Christy Davis of White Hall says her Lyme has progressed to the point where she can’t help her kids with their homework.

“Mine is neurological so it has my brain all jumbled up,” says Davis.

If either one of them has Lyme disease, it’s news to the Arkansas Department of Health.

“Different states interpret the CDC guidance a little bit differently in terms of diagnosing cases,” says Dr. Dirk Haselow, State Epidemiologist and Medical Director for Communicable Disease and Immunizations with the Arkansas Department of Health. “We interpret it very strictly.”

Lyme disease has become an epidemic in the United States, with the CDC acknowledging 300,000 new cases each year. The vast majority of those cases are concentrated in the northeast and upper midwest.

Lyme in the south is extremely rare. Since 2007 statistics show it is more than rare in Arkansas – it is non-existent. While all the states around us have reported cases, Arkansas has none.

If you are bitten by a black-legged tick infected with Lyme it sometimes, but not always, leaves a slowly expanding circular red rash, or bull’s eye rash.

This can be followed by mild headaches, a stiff neck, fatigue, low fever and migrating muscle and joint pain.

Lyme disease is easily beaten by antibiotics if caught early. But catching it early is unlikely in Arkansas.

A clinical review of Lyme disease published in the Journal of Arkansas Medical Society advises that testing for Lyme disease “…can lead to clinical confusion, unnecessary treatment and excess cost.”

The Arkansas Foundation for Medical Care gets more to the point: “Lyme disease is not acquired in Arkansas.”

“They refused to test,” recalls John Shrewsberry, Abby’s dad. “They said it wasn’t called for an it would be a waste of time and money. And that it just didn’t exist. And that was the end of it.”

“Are doctors actually discouraged from considering Lyme as a possible diagnosis in Arkansas?”

“We would discourage them from thinking of it as the first cause,” says Dr. Haselow.

Lyme left unchecked leads to chronic and severe conditions…so serious they are often mistaken for other ailments and diseases like Multiple Sclerosis, Alzhemiers, Parkinsons, fibromyalgia, meningitis, chronic fatigue syndrome, severe depression or Lupus.

And when doctors can’t figure out what is wrong, sometimes the patient is blamed.

“Because there was no proof…it was in my head,” recalls Abby Shrewsberry.

She says it was also suggested she was an addict trying to obtain pain meds.

In his book “Why Can’t I Get Better: Solving the Mystery of Lyme and Chronic Disease” Dr. David Horowitz writes that the CDC’s Lyme disease “…definition is narrow” and that “The magnitude of real Lyme patients eluding the standard tests could be vast…”

Could some of these patients be here in Arkansas?

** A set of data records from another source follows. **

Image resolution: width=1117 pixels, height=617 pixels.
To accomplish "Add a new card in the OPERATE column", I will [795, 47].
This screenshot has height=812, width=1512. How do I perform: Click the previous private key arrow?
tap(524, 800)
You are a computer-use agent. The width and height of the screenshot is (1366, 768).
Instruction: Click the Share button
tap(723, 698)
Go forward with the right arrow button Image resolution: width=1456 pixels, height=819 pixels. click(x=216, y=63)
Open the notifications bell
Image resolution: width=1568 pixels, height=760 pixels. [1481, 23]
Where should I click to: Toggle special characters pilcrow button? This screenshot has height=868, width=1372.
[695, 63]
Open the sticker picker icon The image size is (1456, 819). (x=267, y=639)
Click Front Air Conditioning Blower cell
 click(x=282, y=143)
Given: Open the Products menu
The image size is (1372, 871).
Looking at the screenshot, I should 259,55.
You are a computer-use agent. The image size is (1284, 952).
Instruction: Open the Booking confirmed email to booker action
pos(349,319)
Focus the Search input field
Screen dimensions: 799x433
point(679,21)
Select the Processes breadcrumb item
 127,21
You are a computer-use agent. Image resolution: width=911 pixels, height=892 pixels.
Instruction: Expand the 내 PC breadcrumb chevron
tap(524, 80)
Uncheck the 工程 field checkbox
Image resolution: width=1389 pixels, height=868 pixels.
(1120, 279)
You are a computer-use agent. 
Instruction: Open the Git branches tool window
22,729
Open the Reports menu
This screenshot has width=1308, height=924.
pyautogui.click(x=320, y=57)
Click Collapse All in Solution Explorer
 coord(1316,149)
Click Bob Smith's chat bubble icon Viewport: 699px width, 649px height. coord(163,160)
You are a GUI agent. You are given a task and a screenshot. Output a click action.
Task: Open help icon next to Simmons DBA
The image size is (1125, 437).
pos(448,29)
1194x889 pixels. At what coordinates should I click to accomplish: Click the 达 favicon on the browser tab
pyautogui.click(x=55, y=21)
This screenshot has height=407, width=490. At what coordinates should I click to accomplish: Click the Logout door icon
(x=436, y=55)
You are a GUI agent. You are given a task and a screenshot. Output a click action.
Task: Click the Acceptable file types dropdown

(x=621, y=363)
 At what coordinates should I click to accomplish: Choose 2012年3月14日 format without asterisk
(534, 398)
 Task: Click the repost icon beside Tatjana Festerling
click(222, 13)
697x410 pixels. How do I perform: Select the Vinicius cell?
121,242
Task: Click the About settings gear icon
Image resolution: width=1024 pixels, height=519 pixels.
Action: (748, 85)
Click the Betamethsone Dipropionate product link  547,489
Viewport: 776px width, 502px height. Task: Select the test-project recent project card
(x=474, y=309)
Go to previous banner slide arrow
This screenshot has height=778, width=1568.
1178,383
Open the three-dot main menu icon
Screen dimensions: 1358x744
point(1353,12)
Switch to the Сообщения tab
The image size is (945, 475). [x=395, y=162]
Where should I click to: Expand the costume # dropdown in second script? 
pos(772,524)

“We look at every lab report that gets reported to us,” says Dr. Haselow. “And we haven’t had anyone in years meet the criteria that the Infectious Disease Society of America uses to diagnose Lyme.”

“She was suffering, she was treated for Lyme disease, and she got better,” says John Shrewsberry about his daughter Abby. “And to me that is enough to go O.K…there is an issue here.”

“I think they just need to acknowledge that Lyme disease is here and we should be able to get the treatment we need here instead of having to go somewhere else,” says Christy Davis.

And for Christy somewhere else is Washington D.C.

She was told her Lyme disease has progressed to the point where she needs a port or a pick-line so she can receive antibiotics through an I.V. She says that kind of treatment isn’t available in Arkansas and even if it was, she can’t afford the $46,000.00 price tag. Her insurance won’t cover it.